Patients with advanced chronic kidney disease and those already on dialysis have an increased prevalence of cardiovascular calcifications. They are the cause of severe complications and are associated with a reduced life expectancy in these patients. Recommendations and imaging scores have been developed to detect and assess their importance, to guide and improve the management of cardiovascular risk. However, despite these recommendations, current practice teaches us that they are only partially applied.

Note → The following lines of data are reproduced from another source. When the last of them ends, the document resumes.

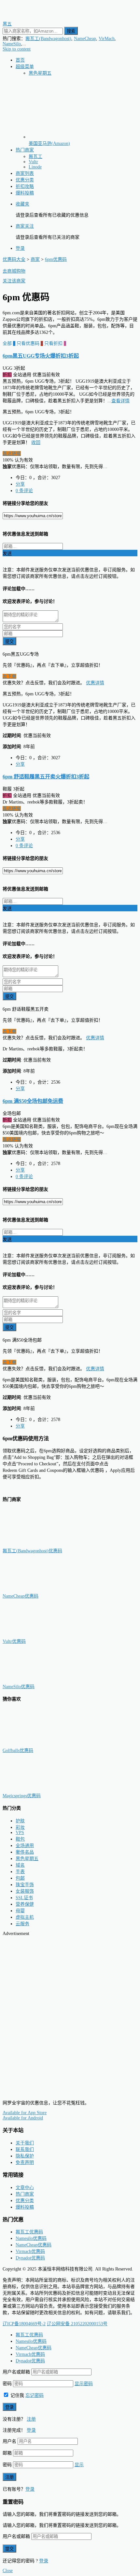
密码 (7, 2383)
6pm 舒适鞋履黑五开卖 (46, 777)
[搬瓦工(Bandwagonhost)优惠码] (35, 1544)
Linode (35, 166)
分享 (20, 484)
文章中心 (25, 2187)
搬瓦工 (35, 156)
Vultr (33, 161)
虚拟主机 (25, 1917)
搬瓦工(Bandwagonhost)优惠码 (32, 1550)
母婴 (20, 1910)
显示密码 (84, 2383)
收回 (35, 442)
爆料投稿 (25, 193)
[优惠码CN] (32, 2091)
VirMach (107, 38)
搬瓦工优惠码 (29, 2231)
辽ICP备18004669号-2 (24, 2323)
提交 (9, 641)
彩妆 (20, 1827)
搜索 (71, 31)
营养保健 (25, 1904)
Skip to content (17, 49)
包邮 (20, 1878)
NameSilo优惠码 (19, 1686)
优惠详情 (95, 682)
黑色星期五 (40, 73)
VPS (20, 1832)
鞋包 (20, 1839)
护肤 (20, 1820)
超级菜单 (25, 66)
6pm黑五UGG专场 (41, 356)
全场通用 (25, 1845)
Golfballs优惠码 (18, 1750)
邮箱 (7, 2453)
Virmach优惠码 (30, 2251)
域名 (20, 1865)
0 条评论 (24, 490)
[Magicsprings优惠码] (35, 1789)
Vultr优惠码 (14, 1641)
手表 (20, 1871)
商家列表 (25, 173)
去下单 (9, 676)
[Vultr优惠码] (35, 1634)
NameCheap (85, 38)
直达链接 (12, 453)
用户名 (9, 2441)
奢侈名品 (25, 1852)
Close (8, 2570)
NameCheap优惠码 (20, 1596)
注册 (31, 2419)
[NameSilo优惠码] (35, 1680)
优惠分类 (25, 180)
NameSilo (12, 43)
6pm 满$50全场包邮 (33, 1101)
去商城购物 (14, 271)
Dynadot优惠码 (30, 2258)
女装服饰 (25, 1891)
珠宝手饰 (25, 1884)
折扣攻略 (25, 186)
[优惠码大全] (32, 17)
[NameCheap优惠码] (35, 1589)
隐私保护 (25, 2156)
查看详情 (120, 400)
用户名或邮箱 (16, 2372)
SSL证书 (24, 1897)
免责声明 (25, 2162)
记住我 (16, 2395)
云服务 (22, 1923)
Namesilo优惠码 (31, 2238)
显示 (79, 2464)
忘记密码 (34, 2395)
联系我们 (25, 2149)
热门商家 (25, 150)
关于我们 (25, 2143)
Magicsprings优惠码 (22, 1795)
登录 (20, 248)
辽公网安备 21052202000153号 (77, 2323)
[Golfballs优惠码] (35, 1744)
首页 (20, 60)
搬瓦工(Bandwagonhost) (48, 38)
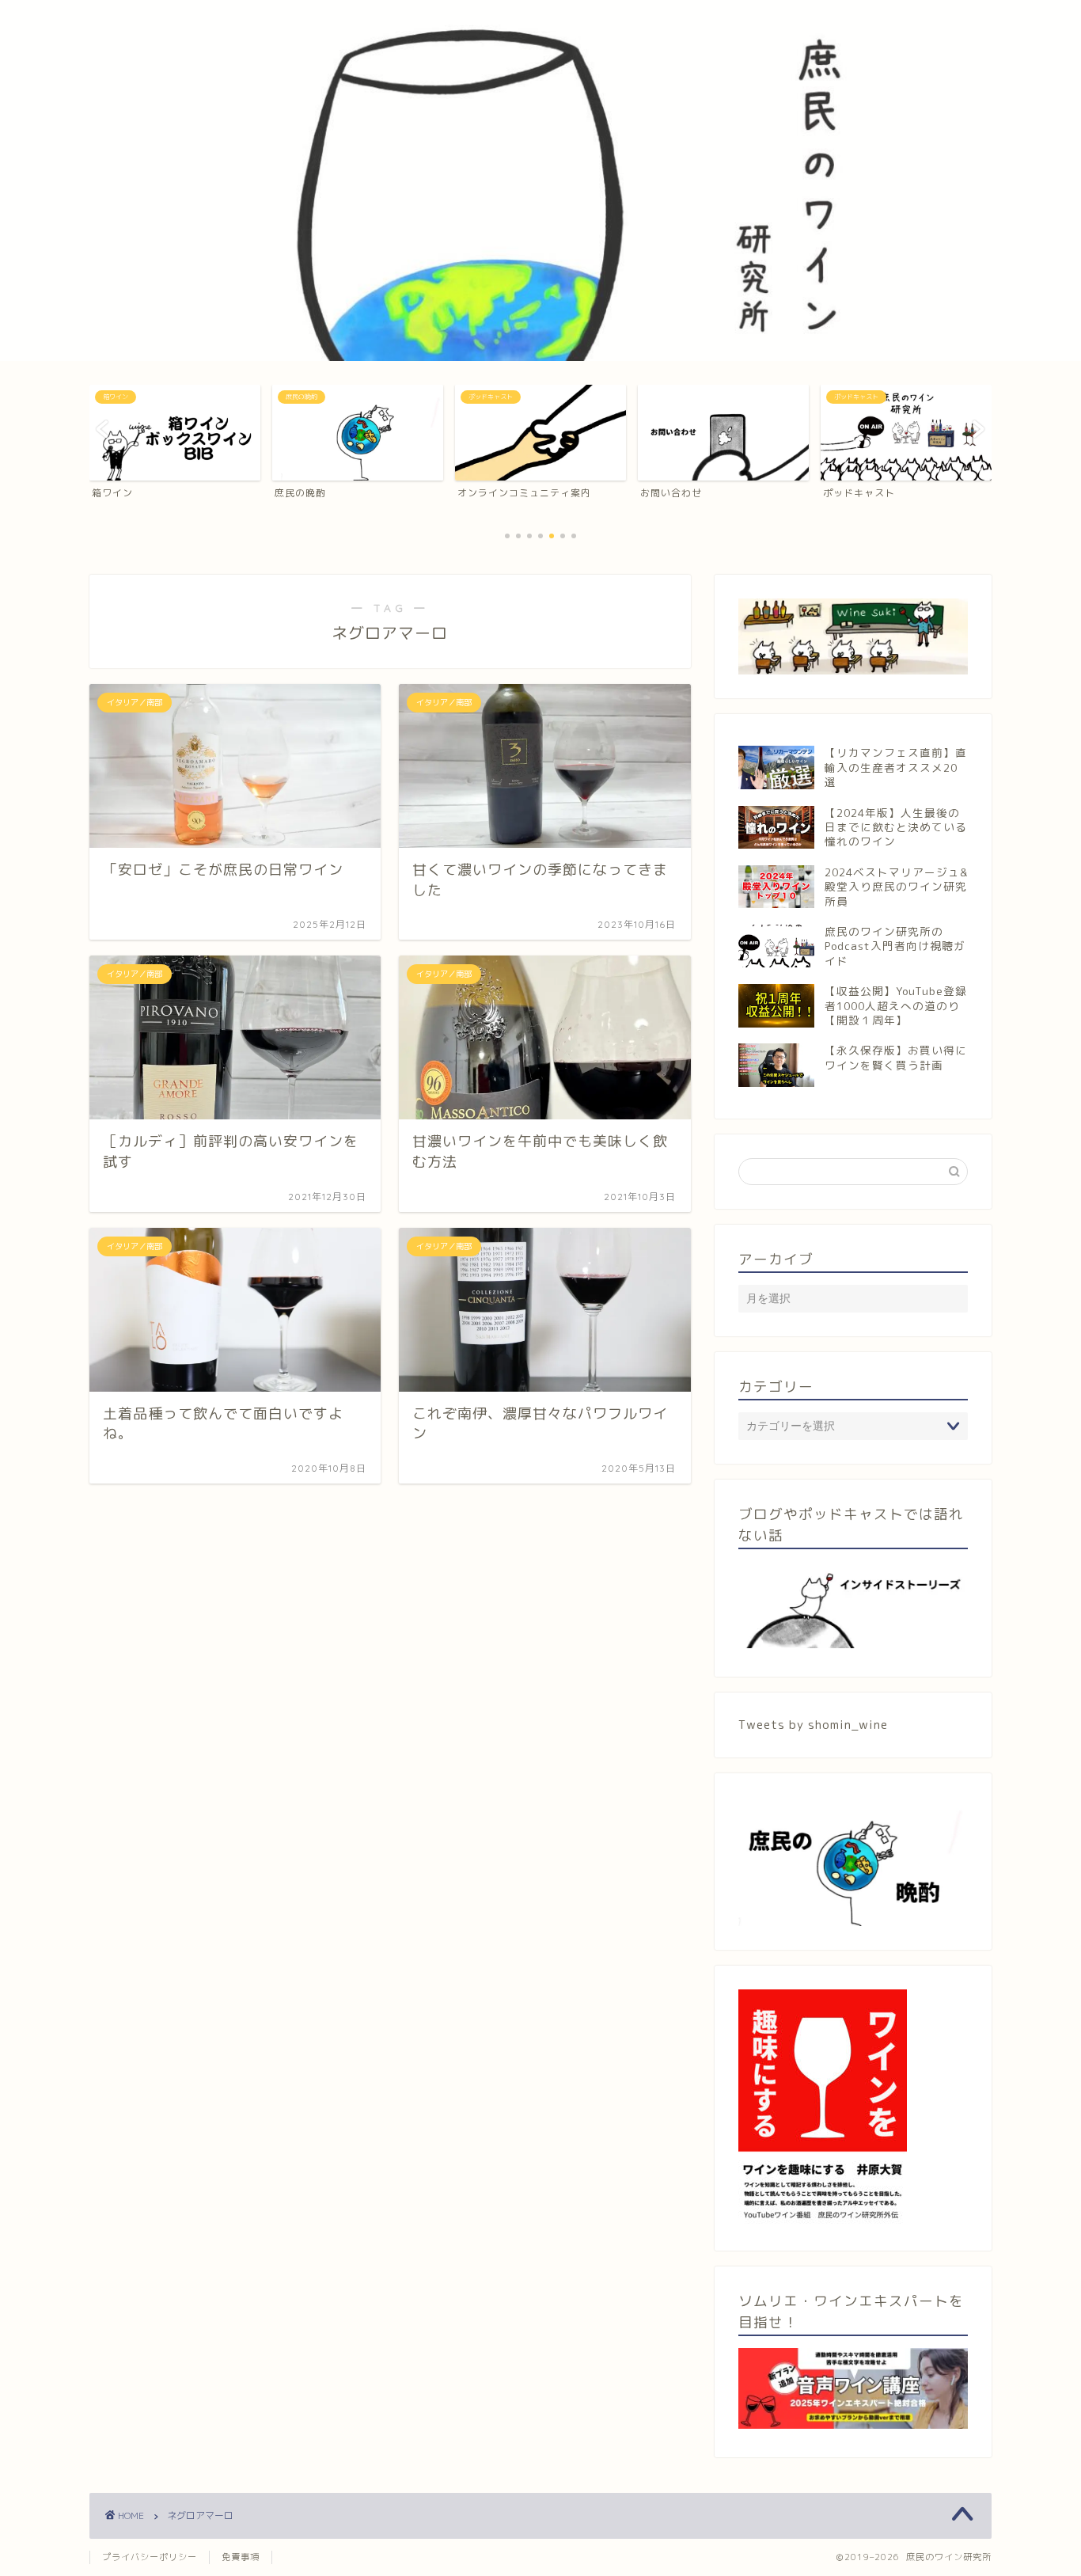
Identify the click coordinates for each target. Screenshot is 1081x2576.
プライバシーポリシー (149, 2557)
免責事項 (241, 2557)
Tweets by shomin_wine (813, 1724)
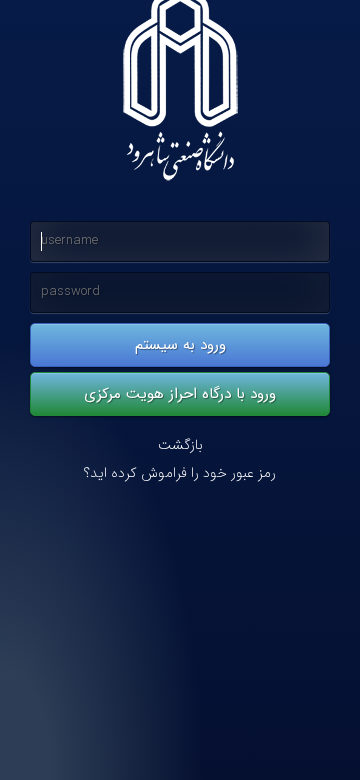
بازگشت (180, 445)
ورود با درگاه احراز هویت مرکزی (180, 394)
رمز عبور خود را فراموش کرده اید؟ (180, 473)
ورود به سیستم (180, 345)
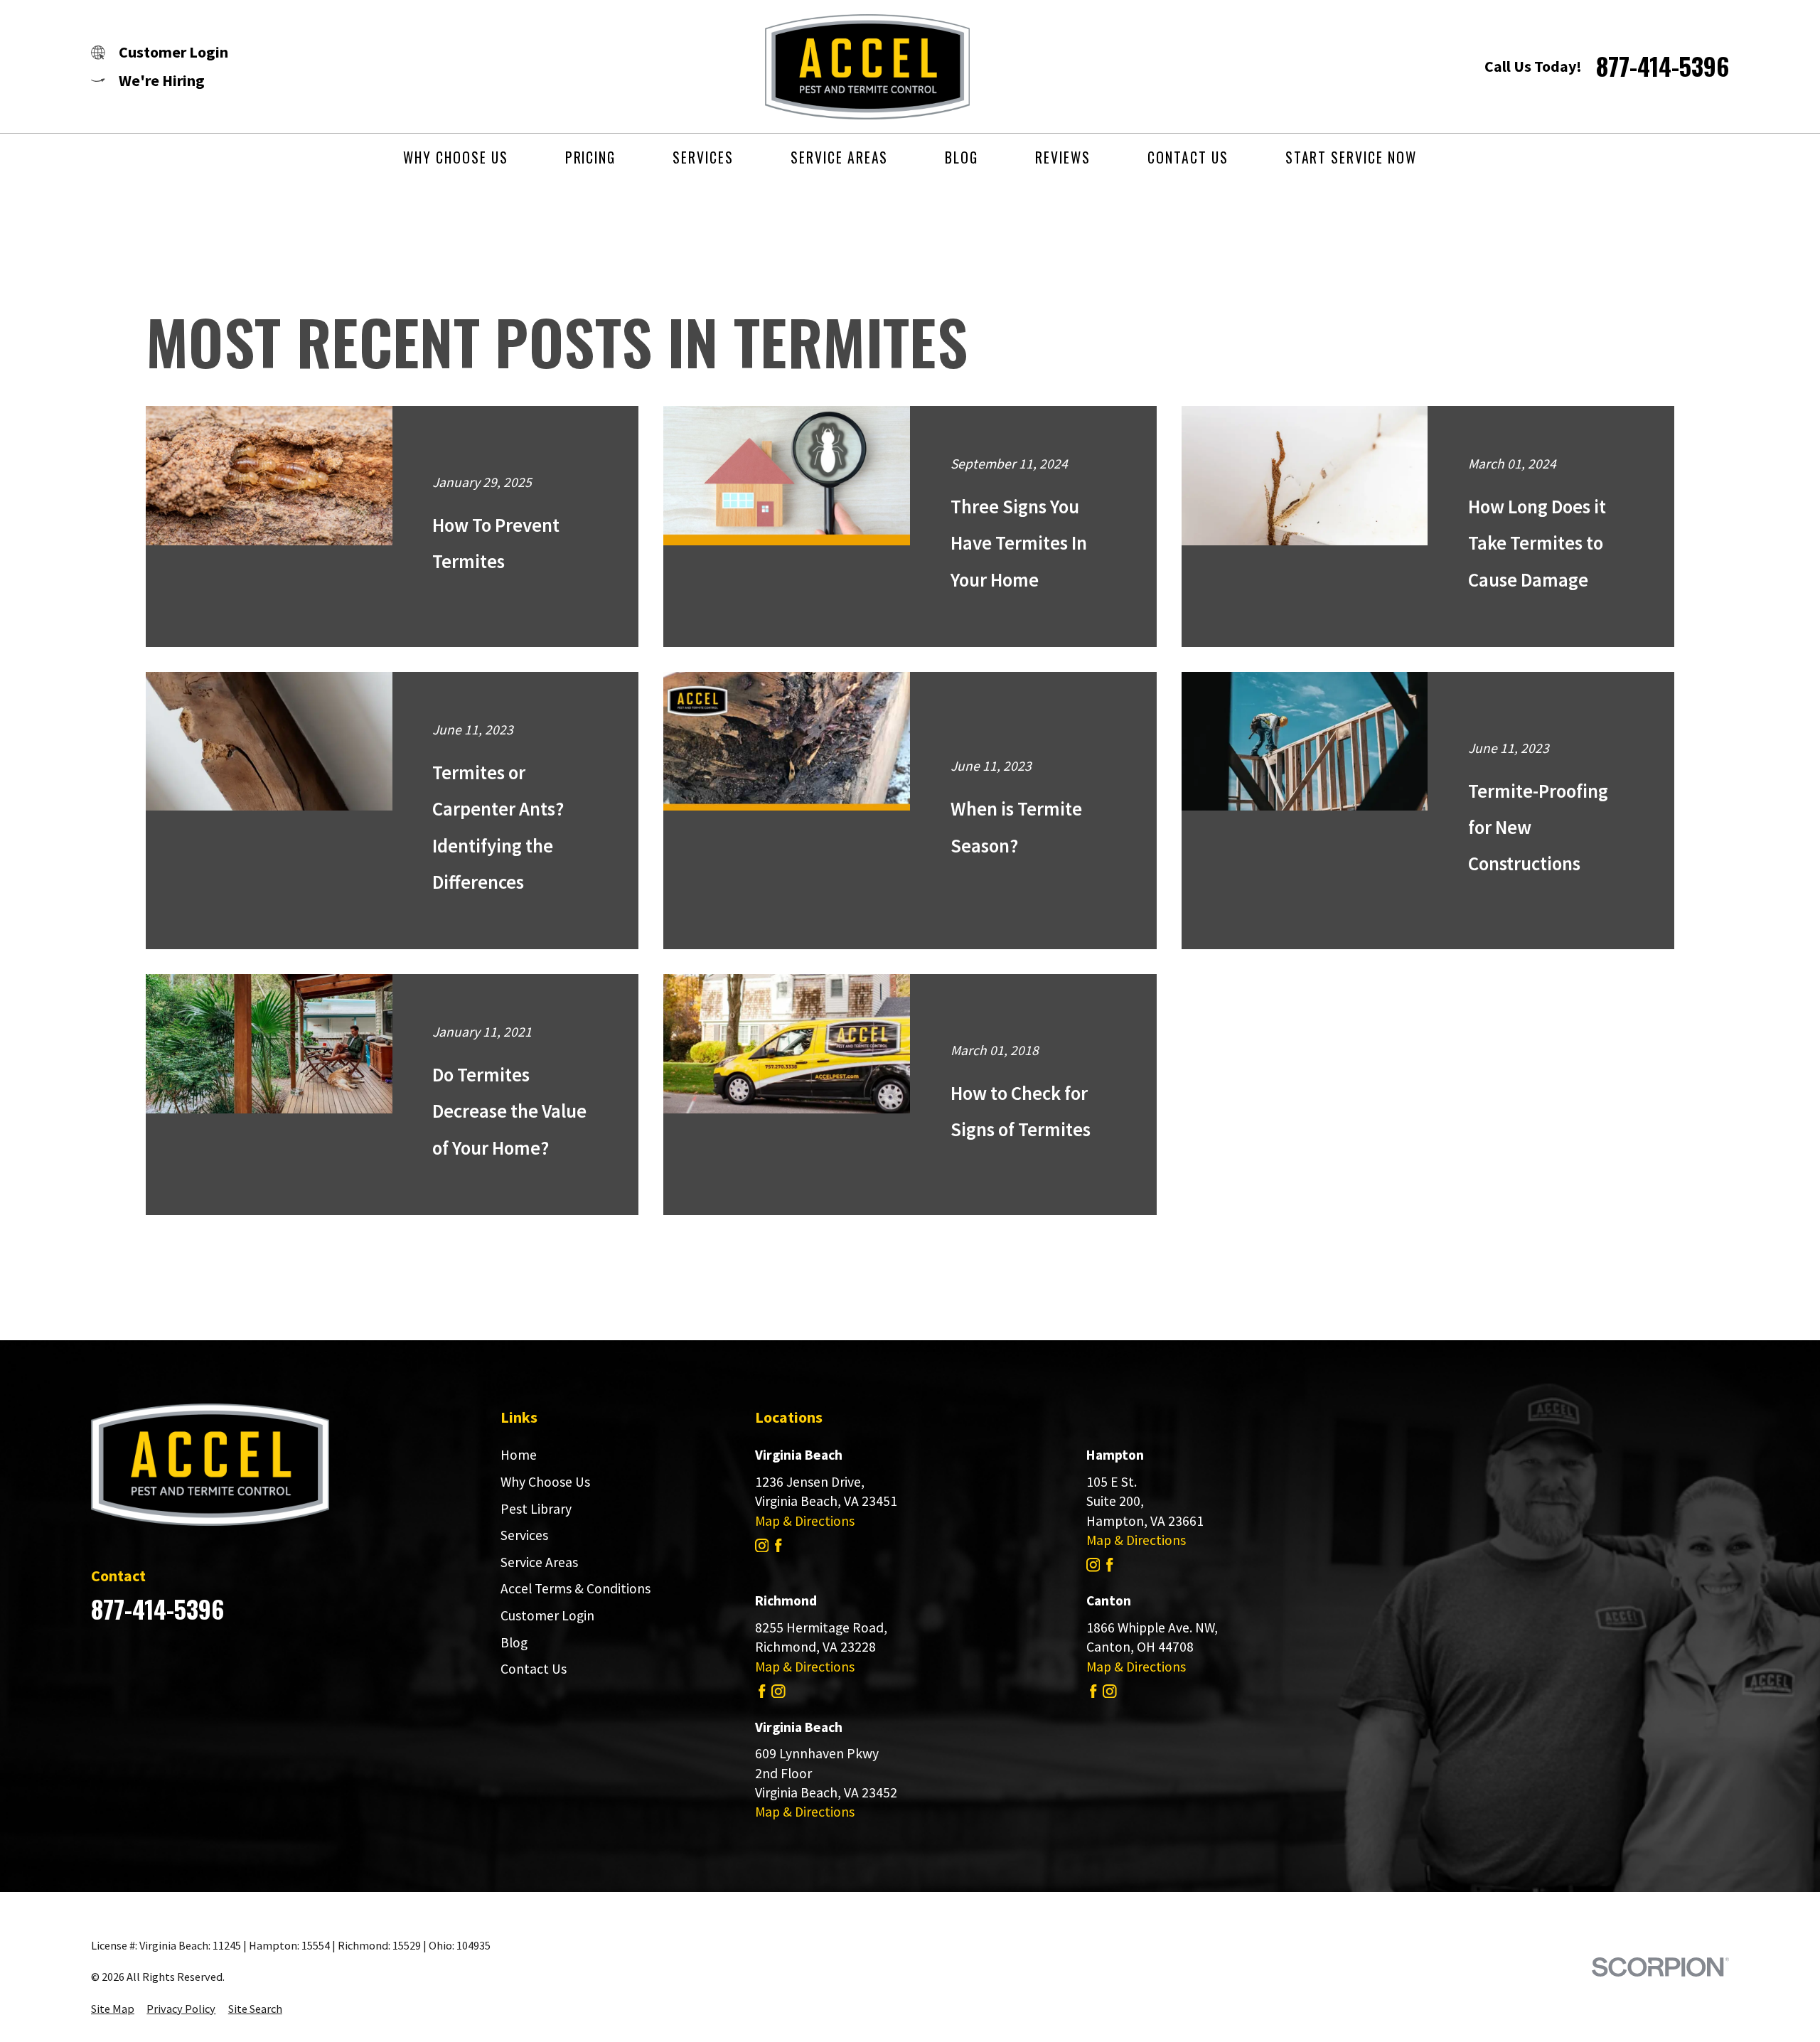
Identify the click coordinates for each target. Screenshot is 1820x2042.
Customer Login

The prevention and treatment of cardiovascular calcifications go through the correction of classic risk factors associated with atherosclerosis, mineral and bone metabolism disorders and by optimizing the dose and the efficiency of dialysis. New therapeutic strategies are beginning to emerge, others are being evaluated, such as sodium thiosulfate, rheopheresis, vitamin K, magnesium supplementation, and SNF-472.

透析患者的心血管钙化
晚期慢性肾脏病患者和已经接受透析的患者心血管钙化的患病率增加。它们是严重并发症的原因,并与这些患者的预期寿命缩短有关。已经制定了建议和成像评分,以检测和评估其重要性,指导和改进心血管风险的管理。然而,尽管有这些建议,目前的做法告诉我们,这些建议只是部分适用。心血管钙化的预防和治疗需要纠正与动脉粥样硬化、矿物质和骨代谢紊乱相关的经典风险因素,并优化透析的剂量和效率。新的治疗策略开始出现,其他策略正在评估中,如硫代硫酸钠、流变学、维生素K、补充镁和SNF-472。
本文章由计算机程序翻译,如有差异,请以英文原文为准。